Medical Economics: (8/30) – After years of experimenting and incentives, value-based payment models seem to be gaining traction. Slightly more than 60 percent of health care payments in 2020 included some form of quality and value component. However, the authors note that many obstacles remain and that incentives haven’t changed much, noting that most value-based payments are still built on FFS. Significant barriers faced by practices, particularly small ones, include the upfront cost of the technology and personnel they need to compile, analyze and report data showing they have met a payer’s quality metrics.
Healthcare Innovation: (8/29) – Research demonstrates that hospital and pharmacy price increases for commercially insured patients are driving increases in costs, indicating that hospital market power and associated price discrimination have driven prices upward. These trends are expected to continue, as market consolidation appears likely to only increase, creating upward pressure on prices, especially in the commercial market. In addition, limited market competition and a lack of regulatory levers should mean continued high growth in pharmacy prices.
AJMC: (8/28) – This article offers a primary care physician’s perspective on the impact of health plan reporting requirements on provider burden and burnout, and provides recommendations for how technology can ease burden and improve care delivery through data and analytics integration. Specifically, the author recommends: coordinating quality and risk program needs to reduce duplicative outreach to providers and patients, sharing analytically identified opportunities that enable providers to address patient care and documentation needs in the same care encounter, streamlining provider messaging to ensure reporting and documentation requirements are clear, and sharing data and results with providers that demonstrate the value of quality and risk program efforts.
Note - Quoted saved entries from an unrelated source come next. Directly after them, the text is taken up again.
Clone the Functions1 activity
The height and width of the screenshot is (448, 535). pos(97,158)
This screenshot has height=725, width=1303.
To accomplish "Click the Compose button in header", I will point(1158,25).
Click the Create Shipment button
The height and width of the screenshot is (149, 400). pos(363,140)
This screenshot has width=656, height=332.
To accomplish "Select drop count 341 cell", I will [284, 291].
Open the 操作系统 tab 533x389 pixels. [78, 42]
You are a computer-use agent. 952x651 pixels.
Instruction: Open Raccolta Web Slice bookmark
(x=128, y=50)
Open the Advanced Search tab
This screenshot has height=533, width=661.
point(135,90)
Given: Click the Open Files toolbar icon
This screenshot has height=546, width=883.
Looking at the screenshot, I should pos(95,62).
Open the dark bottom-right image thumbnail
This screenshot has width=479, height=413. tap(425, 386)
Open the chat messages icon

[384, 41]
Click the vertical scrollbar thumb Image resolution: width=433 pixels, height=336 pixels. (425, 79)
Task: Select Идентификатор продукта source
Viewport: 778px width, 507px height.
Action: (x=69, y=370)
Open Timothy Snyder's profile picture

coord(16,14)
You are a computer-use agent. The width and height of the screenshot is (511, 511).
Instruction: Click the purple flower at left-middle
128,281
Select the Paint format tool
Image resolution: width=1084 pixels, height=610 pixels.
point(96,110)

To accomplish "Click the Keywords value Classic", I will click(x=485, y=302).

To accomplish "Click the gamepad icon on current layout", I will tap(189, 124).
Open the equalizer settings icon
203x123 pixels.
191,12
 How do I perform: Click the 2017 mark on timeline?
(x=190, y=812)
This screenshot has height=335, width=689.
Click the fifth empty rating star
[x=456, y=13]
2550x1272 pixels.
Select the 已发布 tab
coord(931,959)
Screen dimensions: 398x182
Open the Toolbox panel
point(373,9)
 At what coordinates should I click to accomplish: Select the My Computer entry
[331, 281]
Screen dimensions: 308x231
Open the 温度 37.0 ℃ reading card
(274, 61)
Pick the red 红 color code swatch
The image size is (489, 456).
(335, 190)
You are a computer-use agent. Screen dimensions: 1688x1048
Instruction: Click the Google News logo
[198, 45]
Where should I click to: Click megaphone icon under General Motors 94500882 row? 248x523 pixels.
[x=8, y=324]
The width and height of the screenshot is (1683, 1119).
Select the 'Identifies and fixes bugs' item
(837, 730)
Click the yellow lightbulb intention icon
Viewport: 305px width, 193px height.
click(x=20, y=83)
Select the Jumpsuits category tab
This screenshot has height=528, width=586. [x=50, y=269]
Fierce Healthcare: (8/25) – A recent study found that care for enrollees in a Medicare Shared Savings Program (MSSP) ACO resulted in substantially higher spending than for those enrolled in Medicare Advantage for four diseases. In a commentary accompanying the study, authors note the growing trend toward vertical integration between plans and health care systems in the MA program, adding that “under vertical alignment, health systems receive a fully-capitated payment to care for their MA enrollees, which may provide an even stronger incentive to reduce spending for their MA enrollees. If a health system performs well in reducing spending, they may stand to profit more than they could under the shared savings in MSSP alone.”
STAT News: (8/25) – This article offers the perspective of a surgeon who participated in the Medicare Bundled Payments for Care Improvement Advanced (BPCI-A) and argues that the program is pushing the best, lowest-cost surgeons out of Medicare. The author suggests three changes to help prevent this exodus, and save Medicare money. First, incentivize surgeons by setting a nationwide 90-day bundle price, rather than one that differs from hospital to hospital. Second, surgeons who do not meet the bundle price should not bear personal financial responsibility for the overage to enable surgeons to care for sicker patients. Third, review surgeons who repeatedly exceed the negotiated price and provide retraining to meet cost goals or potentially expel them from Medicare.